[Saved data entries]
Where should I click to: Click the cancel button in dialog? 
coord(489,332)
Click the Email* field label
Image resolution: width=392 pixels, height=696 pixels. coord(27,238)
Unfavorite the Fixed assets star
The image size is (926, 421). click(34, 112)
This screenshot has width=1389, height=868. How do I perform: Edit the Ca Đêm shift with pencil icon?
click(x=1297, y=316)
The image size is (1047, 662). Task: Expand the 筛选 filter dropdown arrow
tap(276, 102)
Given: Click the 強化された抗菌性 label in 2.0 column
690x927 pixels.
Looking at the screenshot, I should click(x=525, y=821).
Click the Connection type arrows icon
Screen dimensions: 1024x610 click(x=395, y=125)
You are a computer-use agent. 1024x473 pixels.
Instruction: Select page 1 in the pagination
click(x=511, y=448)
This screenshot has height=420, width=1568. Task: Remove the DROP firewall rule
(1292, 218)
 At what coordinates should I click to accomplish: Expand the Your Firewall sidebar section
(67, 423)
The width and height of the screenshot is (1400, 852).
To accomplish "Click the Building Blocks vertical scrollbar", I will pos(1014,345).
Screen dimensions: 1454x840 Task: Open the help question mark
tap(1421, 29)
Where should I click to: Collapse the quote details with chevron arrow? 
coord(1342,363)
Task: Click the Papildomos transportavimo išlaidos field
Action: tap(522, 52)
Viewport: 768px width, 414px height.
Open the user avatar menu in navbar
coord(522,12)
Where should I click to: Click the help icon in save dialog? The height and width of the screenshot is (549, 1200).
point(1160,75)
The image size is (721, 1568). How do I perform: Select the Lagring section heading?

- PROBLEM DESCRIPTION:
Please transcribe exactly the line containing "The image size is (1047, 662)." and every line after it to the end of the data, and no other lines.

- EXERCISE RESULT:
The image size is (1047, 662). Task: Expand the 筛选 filter dropdown arrow
tap(276, 102)
Given: Click the 強化された抗菌性 label in 2.0 column
690x927 pixels.
Looking at the screenshot, I should click(x=525, y=821).
Click the Connection type arrows icon
Screen dimensions: 1024x610 click(x=395, y=125)
You are a computer-use agent. 1024x473 pixels.
Instruction: Select page 1 in the pagination
click(x=511, y=448)
This screenshot has height=420, width=1568. Task: Remove the DROP firewall rule
(1292, 218)
 At what coordinates should I click to accomplish: Expand the Your Firewall sidebar section
(67, 423)
The width and height of the screenshot is (1400, 852).
To accomplish "Click the Building Blocks vertical scrollbar", I will pos(1014,345).
Screen dimensions: 1454x840 Task: Open the help question mark
tap(1421, 29)
Where should I click to: Collapse the quote details with chevron arrow? 
coord(1342,363)
Task: Click the Papildomos transportavimo išlaidos field
Action: tap(522, 52)
Viewport: 768px width, 414px height.
Open the user avatar menu in navbar
coord(522,12)
Where should I click to: Click the help icon in save dialog? The height and width of the screenshot is (549, 1200).
point(1160,75)
The image size is (721, 1568). How do I perform: Select the Lagring section heading?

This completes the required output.